On Wed, Apr 28, 2021 at 03:31:41PM +0200, Claudio Jeker wrote:
> On Wed, Apr 28, 2021 at 02:56:27PM +0200, Alexandr Nedvedicky wrote:
> > Hello,
> >
> > On Wed, Apr 28, 2021 at 02:25:26AM +0200, Alexander Bluhm wrote:
> > > On Wed, Apr 28, 2021 at 03:19:47AM +0300, Vitaliy Makkoveev wrote:
> > > > The code not only breaks loop but also cleans the queue. Should this be
> > > > kept?
> > >
> >
> > this is a good point
> >
> > > In IPv6 nd6_cache_lladdr() we have neither queue nor loop, just a
> > > single mbuf on hold. But we have that discard logic, too.
> > >
> > > if (ln->ln_hold) {
> > > struct mbuf *n = ln->ln_hold;
> > > ln->ln_hold = NULL;
> > > /*
> > > * we assume ifp is not a p2p here, so
> > > just
> > > * set the 2nd argument as the 1st one.
> > > */
> > > ifp->if_output(ifp, n, rt_key(rt), rt);
> > > if (ln->ln_hold == n) {
> > > /* n is back in ln_hold. Discard.
> > > */
> > > m_freem(ln->ln_hold);
> > > ln->ln_hold = NULL;
> > > }
> > > }
> > >
> > > So I guess there is a reason to clean up.
> > >
> >
> > I would say the la->la_mq queue should be empty once we dispatch all
> > packets to wire. If it is not empty, then something went wrong and
> > packets
> > got recirculated back to la->la_mq. I think dropping them is better
> > plan than keeping them in queue. There is not much we can do in this
> > case than to drop them.
>
> Another option is to assert on the condition. It is an error case
> that should not exist.
>
I think assert won't hurt here as it will enable us to learn something.

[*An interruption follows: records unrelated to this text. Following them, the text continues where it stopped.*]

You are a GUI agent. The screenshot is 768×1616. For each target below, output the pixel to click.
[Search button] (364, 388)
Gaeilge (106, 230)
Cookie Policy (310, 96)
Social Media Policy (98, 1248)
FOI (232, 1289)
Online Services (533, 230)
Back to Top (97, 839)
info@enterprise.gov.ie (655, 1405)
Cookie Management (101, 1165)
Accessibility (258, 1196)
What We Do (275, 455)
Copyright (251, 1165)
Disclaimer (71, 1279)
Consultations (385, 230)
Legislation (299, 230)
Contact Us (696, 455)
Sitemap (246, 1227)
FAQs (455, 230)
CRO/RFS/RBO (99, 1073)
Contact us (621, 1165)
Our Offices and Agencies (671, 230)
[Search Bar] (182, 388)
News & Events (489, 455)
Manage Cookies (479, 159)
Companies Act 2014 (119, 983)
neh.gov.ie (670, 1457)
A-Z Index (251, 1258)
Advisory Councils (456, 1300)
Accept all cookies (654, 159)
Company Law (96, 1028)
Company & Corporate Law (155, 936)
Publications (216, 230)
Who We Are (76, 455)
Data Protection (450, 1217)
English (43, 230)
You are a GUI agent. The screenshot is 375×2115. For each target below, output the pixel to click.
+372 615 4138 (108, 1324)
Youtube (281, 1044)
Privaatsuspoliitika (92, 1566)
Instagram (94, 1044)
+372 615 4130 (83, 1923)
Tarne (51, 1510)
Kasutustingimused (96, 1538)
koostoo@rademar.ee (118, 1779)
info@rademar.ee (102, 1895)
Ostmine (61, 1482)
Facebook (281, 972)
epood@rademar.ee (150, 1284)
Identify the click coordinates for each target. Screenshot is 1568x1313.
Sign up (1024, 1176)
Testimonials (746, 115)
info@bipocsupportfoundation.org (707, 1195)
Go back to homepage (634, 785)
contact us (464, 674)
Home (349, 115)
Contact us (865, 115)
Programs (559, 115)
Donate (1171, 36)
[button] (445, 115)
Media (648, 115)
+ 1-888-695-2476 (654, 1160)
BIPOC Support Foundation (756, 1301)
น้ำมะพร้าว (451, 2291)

I suspect we can increase a chance to trigger error condition
by doing 'arp -a -d'.
> There are a few more issues in the arp code once the concurrency goes up.
> The way the link-local address is updated looks not save to me.
> At least arpresolve() and arpcache() need to make sure that access to
> rt_gateway is either serialized or the updates happen so that the result
> is always correct. At the moment this is not the case.
>
> I assume that arp_rtrequest() is accessed with an exclusive NET_LOCK if
> not then there is more trouble waiting (setting rt_llinfo early is one
> of them).
>
this is the case currently as far as I can tell.
regards
sashan